Alguém comentou durante a semana: “Dezembro é um enorme final de semana”, e é bem isso mesmo. Com tantas confraternizações, não há como fugir da balança (só em janeiro) e dos drinks. No entanto, é preciso lembrar e relembrar que bebida e direção não combinam. O balanço dos três anos da Lei Seca no estado é o tema do Em Foco desta terça-feira, por Luce Pereira.
Um brinde à lei seca
Secretaria Estadual de Saúde comemora diminuição, em três anos, de 36% nos acidentes causados por motoristas que dirigem sob efeito de álcool
Luce Pereira
Passados o choque inicial e as críticas ante o recrudescimento da Lei Seca, os mitos (como o que até bombom de licor deporia contra o motorista que o ingeriu) caíram e a “ficha”, também. Concluiu-se, enfim, que mesmo obrigando a uma mudança brusca de comportamento – situação sempre muito difícil para pessoas viciadas em rotina –, ela merece um brinde (sem álcool, por favor). Sim, afinal se propõe a diminuir a selvageria num trânsito que chega a matar mais de 36 mil pessoas por ano em acidentes nos quais 61% têm motoristas alcoolizados ao volante. E o balanço de três anos, no estado, indica que em 2015 os bafômetros continuarão sem descanso.
Pelas contas da Secretaria Estadual de Saúde, neste período quase um milhão de carros receberam ordem para parar em blitze da operação, cerca de 23 mil dos motoristas abordados receberam cartão vermelho por estar dirigindo depois de beber e 1.228 foram detidos em flagrante. A boa notícia comemorada pelos órgãos envolvidos na tarefa de fiscalizar é que a lei provocou – de dezembro de 2011 a dezembro de 2014 – uma redução de 36% nos crimes de trânsito, isto é, aqueles causados por motoristas bêbados.
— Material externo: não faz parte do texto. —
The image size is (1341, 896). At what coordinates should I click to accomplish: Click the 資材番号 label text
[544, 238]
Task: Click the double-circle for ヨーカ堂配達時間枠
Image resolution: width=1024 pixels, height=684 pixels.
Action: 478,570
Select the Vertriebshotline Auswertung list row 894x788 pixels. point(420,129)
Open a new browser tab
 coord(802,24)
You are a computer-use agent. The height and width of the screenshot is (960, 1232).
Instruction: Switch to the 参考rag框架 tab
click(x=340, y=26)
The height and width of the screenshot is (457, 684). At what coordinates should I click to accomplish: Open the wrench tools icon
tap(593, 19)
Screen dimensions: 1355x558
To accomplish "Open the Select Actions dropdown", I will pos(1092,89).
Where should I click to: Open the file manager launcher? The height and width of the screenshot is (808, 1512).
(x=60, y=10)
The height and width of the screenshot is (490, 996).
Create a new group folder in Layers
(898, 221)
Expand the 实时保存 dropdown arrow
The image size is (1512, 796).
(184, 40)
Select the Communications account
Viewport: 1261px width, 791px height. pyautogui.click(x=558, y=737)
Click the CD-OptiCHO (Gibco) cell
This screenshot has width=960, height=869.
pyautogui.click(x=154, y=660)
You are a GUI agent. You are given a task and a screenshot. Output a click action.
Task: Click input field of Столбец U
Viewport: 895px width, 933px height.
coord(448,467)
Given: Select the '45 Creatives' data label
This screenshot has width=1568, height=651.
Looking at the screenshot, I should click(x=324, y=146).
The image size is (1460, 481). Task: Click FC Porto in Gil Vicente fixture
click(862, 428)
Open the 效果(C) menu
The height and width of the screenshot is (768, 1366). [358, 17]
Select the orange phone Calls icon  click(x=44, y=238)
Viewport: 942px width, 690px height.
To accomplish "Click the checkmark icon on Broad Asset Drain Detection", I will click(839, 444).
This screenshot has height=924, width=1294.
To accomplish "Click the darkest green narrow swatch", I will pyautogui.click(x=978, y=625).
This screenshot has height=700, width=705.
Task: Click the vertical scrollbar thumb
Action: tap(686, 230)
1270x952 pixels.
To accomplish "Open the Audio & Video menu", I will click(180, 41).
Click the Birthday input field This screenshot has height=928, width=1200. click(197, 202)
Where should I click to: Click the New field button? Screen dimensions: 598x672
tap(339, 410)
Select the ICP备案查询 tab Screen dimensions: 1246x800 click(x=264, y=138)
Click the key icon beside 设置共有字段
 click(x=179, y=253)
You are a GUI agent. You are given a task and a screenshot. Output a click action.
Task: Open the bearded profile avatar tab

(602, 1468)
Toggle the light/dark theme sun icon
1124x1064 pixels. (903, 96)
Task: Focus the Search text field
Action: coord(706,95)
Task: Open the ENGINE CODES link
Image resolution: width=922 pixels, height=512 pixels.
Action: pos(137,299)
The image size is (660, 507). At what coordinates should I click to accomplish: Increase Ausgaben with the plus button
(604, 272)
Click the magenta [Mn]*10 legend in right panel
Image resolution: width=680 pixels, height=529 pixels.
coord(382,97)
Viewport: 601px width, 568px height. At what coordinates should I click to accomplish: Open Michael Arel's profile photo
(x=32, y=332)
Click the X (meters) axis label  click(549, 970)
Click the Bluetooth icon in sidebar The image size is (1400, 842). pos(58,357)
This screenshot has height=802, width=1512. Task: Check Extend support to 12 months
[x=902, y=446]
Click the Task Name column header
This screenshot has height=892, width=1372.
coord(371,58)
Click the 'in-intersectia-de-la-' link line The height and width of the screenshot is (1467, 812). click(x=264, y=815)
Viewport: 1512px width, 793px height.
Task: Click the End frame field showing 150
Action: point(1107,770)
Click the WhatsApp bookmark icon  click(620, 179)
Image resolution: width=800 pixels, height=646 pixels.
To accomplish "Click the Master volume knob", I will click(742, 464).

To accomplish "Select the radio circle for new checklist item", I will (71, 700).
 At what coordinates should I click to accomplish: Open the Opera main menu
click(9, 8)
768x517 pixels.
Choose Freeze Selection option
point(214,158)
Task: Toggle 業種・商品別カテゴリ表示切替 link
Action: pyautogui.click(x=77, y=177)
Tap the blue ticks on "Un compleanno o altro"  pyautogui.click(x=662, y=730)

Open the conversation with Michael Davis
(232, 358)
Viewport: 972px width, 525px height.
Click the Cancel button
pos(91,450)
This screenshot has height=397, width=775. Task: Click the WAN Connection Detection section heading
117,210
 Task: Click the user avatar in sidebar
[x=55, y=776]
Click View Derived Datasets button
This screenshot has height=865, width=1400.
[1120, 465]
Nada como prejuízos severos ao bolso e contas a acertar com a Justiça, já que a consciência não tem sido, até agora, a melhor conselheira de motoristas sem disposição nenhuma para respeitar a lei. No entanto, os próprios envolvidos no trabalho admitem que punir tornou-se necessário, mas educar é essencial para consolidar o divórcio entre álcool e direção, transformando a abstinência ao volante em cultura. Desafio para 2015, que ainda pode ser engordado com a demanda por mais equipes e equipamentos, de vez que no interior o quadro é bem diferente. As blitze existem nas maiores cidades, como Petrolina, porém nas de menor porte a situação praticamente corre a vara e a remo. Não havendo operações regulares, não há como aferir o número de acidentes em função do consumo de álcool pelos motoristas.
São muitos os ajustes que precisam ocorrer até os bafômetros acusarem zero de álcool no organismo dos condutores parados nas operações, sobretudo porque existem “inimigos” naturais neste caminho, que acabam alimentando resistência ou críticas. Uma delas é que o Estado simplesmente passou a cobrar responsabilidade da população sem dar alternativa confortável e segura de deslocamento a ela. Entendeu-se que ao menos no caso do Recife e das cidades de maior porte, o transporte público deveria ter melhorado e, no entanto, ele continuou precário como sempre foi. Diferentemente de Porto Alegre (RS), por exemplo, que criou a Linha Legal noturna passando por 27 bares, num circuito de 14,5 quilômetros. Pode ter sido apenas um paliativo, mas o morador se viu olhado pelo poder público, enxergou na medida um gesto de compreensão com as dificuldades impostas pelos novos tempos.
Independentemente dos olhares enviesados que porventura persistam – como os de comerciantes desgostosos com a queda de até 30% nas vendas de bebidas alcoólicas –, a Lei Seca continua sendo um acerto e tanto. Chegou com muito atraso, mas tem, inclusive, o mérito de nos fazer repensar a costumeira indulgência com desvios de conduta. Não importa o tamanho do crime – trata-se de um crime. Como dizem pessoas para as quais consciência não é algo a ser usado eventualmente, quem se mostra honesto com um milhão, também com um centavo.